By Rajesh Kumar Singh
NEW DELHI (Reuters) - India's trade deficit shrank to a 10-month low in December as global oil prices tumbled and demand for gold fell, auguring well for Indian current account balance and the rupee.
The deficit narrowed by 44 percent from the previous month to $9.43 billion, its lowest since February 2014. The cost of oil imports, at $9.94 billion, fell 15 percent from November.
Oil accounts for nearly a third of India's imports. Global crude prices have plunged more than half since last June, promising windfall gains for Asia's third-largest economy.
The oil-price slide, estimated by the finance ministry to shave 1 to 1.5 percent off India's current account deficit, was a key factor in making it possible for the Reserve Bank of India to announce a surprise interest rate cut on Thursday.

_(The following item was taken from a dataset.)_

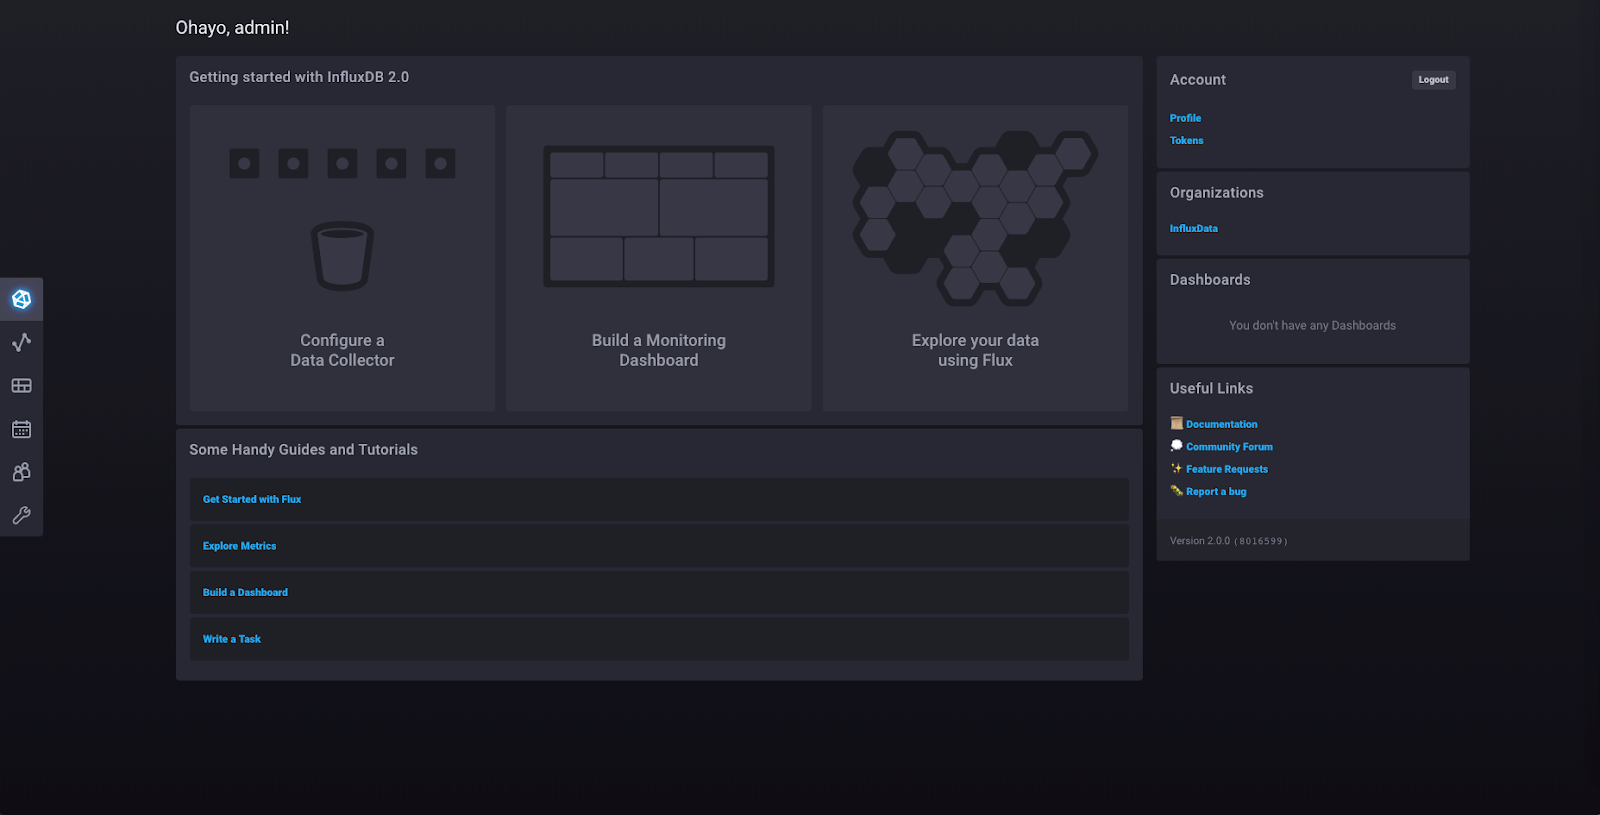This screenshot has height=815, width=1600.
Task: Open the Documentation link
Action: pyautogui.click(x=1221, y=425)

RBI Governor Raghuram Rajan ordered the quarter-point cut between meetings, in a key boost for Prime Minister Narendra Modi's government as it prepares to present its first full budget next month.
A lower external deficit would also buoy the Indian rupee amid signs of increasing volatility in emerging-market currencies in anticipation of higher interest rates in the United States.

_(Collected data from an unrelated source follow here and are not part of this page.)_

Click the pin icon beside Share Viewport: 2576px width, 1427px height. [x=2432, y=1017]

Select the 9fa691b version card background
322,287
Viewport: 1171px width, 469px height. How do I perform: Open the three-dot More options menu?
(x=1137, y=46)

"With lower external vulnerabilities, interest rates do not need to stay as high to continue attracting foreign capital," said Shilan Shah, India Economist at Capital Economics. "This further supports our view that the RBI will follow up today's rate cut with more monetary easing over the coming months."

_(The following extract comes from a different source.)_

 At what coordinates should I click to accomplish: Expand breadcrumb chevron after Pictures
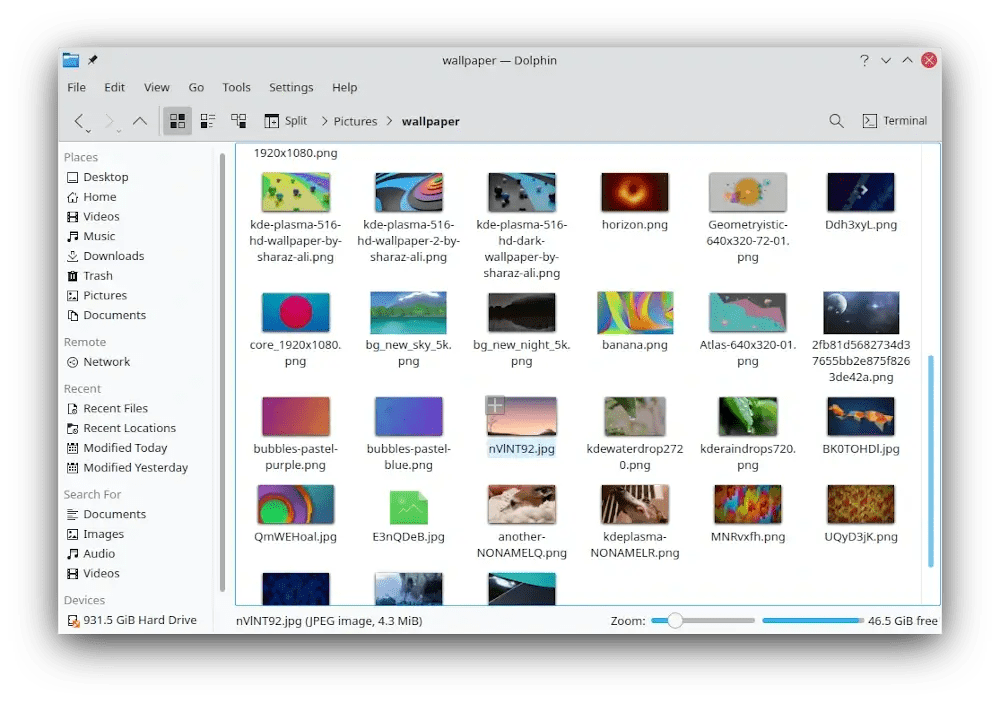(x=390, y=120)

Gold imports also dropped by 76 percent from the previous month to $1.34 billion. Buyers were deterred by price volatility during the month after a prolonged decline in the value of the precious metal.
In signs of growth worries, weak global demand pulled down merchandise exports to $25.4 billion from nearly $26 billion in the prior month. Year-on-year, exports fell 3.77 percent in December.
Exports account for nearly a fifth of India's $2 trillion economy, which is struggling to break out of its longest spell of sub-par growth since the 1980s.